With the rush to create content, it’s easy to forget that all business communications directed to the public are subject to a variety of laws, regulations and other legal concerns. This article provides a high-level overview of the key points to keep in mind as you assess whether your company-related blog is legally compliant.

THE DO’S

  • DO make a clear decision on whether the company will sponsor and/or host a blog (or several), and what the objectives are for each blog. Blogs don’t make sense for all companies and you should be clear about why having a blog (or several) will advance the corporate interests as well as interest readers, and are worth the resources to start and keep one or more blogs running.
  • DO implement a clear policy on employee blogs, especially those in which senior executives contribute. Chances are, a number of your employees already have a blog that prominently features their association with the business, and many are saying plenty of things (and sharing images) relating to the company. Some of that content may be innocuous; other types may be embarrassing or come back to haunt the company in litigation. Implementing and enforcing a clear policy that provides reasonable parameters for such postings can save you headaches down the road.
  • DO train employees on how to comply with all applicable laws and corporate policies when blogging, and include a section on this compliance requirement in the company’s corporate blogging policy. Compliance guidance also should instruct against blogging that, while not an outright legal violation, may be damaging to the company.
  • DO monitor postings periodically to ensure that they are complying with the corporate blogging policy, and take action when you see clear examples of noncompliance, such as providing retraining or clearer instructions on content that is not acceptable.
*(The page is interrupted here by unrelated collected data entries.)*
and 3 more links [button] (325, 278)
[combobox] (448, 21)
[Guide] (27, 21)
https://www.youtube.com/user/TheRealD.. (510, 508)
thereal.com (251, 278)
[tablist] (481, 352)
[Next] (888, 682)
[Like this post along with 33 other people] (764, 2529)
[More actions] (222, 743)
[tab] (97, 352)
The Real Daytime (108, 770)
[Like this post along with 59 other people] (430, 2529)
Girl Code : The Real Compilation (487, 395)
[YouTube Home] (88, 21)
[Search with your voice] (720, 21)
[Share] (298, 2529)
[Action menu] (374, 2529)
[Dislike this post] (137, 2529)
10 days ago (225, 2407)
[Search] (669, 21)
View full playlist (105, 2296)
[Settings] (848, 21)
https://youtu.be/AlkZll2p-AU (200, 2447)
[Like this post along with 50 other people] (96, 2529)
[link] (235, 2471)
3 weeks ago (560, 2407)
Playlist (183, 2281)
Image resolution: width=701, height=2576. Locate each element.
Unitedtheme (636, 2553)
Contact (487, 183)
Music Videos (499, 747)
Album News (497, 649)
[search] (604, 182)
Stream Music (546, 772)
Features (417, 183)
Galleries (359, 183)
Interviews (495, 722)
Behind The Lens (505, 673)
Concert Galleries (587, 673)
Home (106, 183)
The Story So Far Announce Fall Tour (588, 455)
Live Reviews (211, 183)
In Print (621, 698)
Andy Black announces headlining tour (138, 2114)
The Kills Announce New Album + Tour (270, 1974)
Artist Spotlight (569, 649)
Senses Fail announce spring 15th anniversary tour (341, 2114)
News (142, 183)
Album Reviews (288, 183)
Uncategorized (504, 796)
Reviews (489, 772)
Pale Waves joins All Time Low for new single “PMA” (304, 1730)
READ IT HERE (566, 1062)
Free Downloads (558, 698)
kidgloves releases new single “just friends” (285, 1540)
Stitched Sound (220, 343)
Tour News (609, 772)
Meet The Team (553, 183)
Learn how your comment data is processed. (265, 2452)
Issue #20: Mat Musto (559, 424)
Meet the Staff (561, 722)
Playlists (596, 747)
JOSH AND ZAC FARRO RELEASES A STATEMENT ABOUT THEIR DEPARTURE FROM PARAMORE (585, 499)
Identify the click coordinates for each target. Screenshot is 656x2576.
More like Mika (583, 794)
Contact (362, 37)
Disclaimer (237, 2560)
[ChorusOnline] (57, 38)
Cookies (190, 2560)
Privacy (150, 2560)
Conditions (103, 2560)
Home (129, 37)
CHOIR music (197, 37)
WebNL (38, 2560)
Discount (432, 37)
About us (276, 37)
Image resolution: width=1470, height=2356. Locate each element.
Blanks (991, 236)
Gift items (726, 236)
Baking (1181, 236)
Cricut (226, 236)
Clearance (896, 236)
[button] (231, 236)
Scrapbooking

For example, blogging often can result in the public airing of a personal dispute between employees that is taken online, thus inviting unwanted attention from both within and outside the company to content that is not favorable to the company. Employees also may post content that undermines customer confidence in the business by revealing too much about the company’s inner workings, or by disparaging the company; both of which may violate company employee conduct policies and should be handled promptly.
  • DO assign authors for the blog and their responsibilities before launching the blog. The ideal business bloggers should be adept writers and content employees who can remain calm when diffusing complaints and rants from unhappy third-party posters.
  • DO keep the blog current. This requires regular posting and a fair amount of effort, but is a necessary ingredient to maintaining interest in the blog.
  • DO set the expectations of the blog’s readers by placing in a clear and conspicuous location on the Web site the blog’s terms and conditions of use, as well as general “moderator” guidelines (without hard-to-understand legalese) that set ground rules for engaging in the blog’s discussions.
  • DO consider, before creating a corporate blog, how the posted content will affect the company’s discovery and document-retention obligations. If there is litigation involving the company that may relate to content posted on the blog, the company will need to have a method to archive the material.
  • DO be mindful of consumer protection laws and require a review process that helps ensure that all objective statements made by employees on the blog are truthful, not misleading and are substantiated by reliable evidence. A company and its blogging employees can be held accountable under the Federal Trade Commission Act, the Lanham Act and state consumer protection and unfair trade practice laws for making statements (or omissions) that are materially misleading, including statements that are not substantiated. Thus, if truth-in-advertising laws would prohibit such statements from appearing in an advertisement or on the company’s corporate Web site, then they have no place on the blog either.
  • DO be mindful of privacy and information security laws. Collecting personal information about individuals who post and/or visit the blog — from names and e-mail addresses to Web site cookies and URLs — must comply with the FTC Act, the Children’s Online Privacy Protection Act (COPPA) (if collecting personal information from children under 13) and state privacy and information security laws, as well as international privacy and data security laws if foreign consumers’ personal information is collected. The company should determine at the outset what level of personal information, if any, will be collected via the blog, and then design the blog’s infrastructure accordingly. These efforts should include: 1) posting a privacy policy that explains those practices to blog visitors; and 2) making clear to blog visitors when they are leaving the blog’s Web site (thus, eliminating any confusion when they click on a link provided on the blog that takes the user to another Web site that may have different privacy practices).
  • DO be mindful of intellectual property laws and train your blogging employees on such requirements. Employee postings on a corporate blog that include a third-party’s intellectual property, such as copyrighted material or trademarks, may expose the company to allegations of infringement. Given that blogs, by their nature, tend to build off the content of other Web sites and materials through linking and copying, it is critical that such use complies with “fair use” principles (i.e., posted for purposes such as criticism, comment, news reporting, teaching, scholarship or research).
  • DO train your employees on how to avoid posting content that is likely to incite tort-based causes of action, such as defamation, trade libel, product disparagement, negligent or fraudulent misrepresentation and vicarious liability for an employee’s posting. While tort-based actions like these do not frequently arise against individual bloggers, the prospect of deep pockets associated with a corporate blog may invite various claims associated with postings (usually negative postings).
  • DO be mindful of security laws if they apply to your business. Publicly traded companies need to train their employee bloggers of the risks associated with: 1) making material misstatements that could manipulate the stock price and expose the company to liability for securities fraud under Rule 10b-5; 2) disclosing material non-public information that could be considered a prohibited selective disclosure under federal securities laws; and 3) failing to include appropriate cautionary language accompanying a forward-looking statement on a corporate blog, which may fall outside the statutory safe harbor for such statements. Note that the SEC currently allows blogs to be used to disseminate a company’s financial information, but the blog must reach a sufficiently large audience that is broad and nonexclusionary. See “Sun Asks SEC to Allow Blog Fiscal Filings.” Sun Microsystems’s proposal was pending as of the date this article was drafted.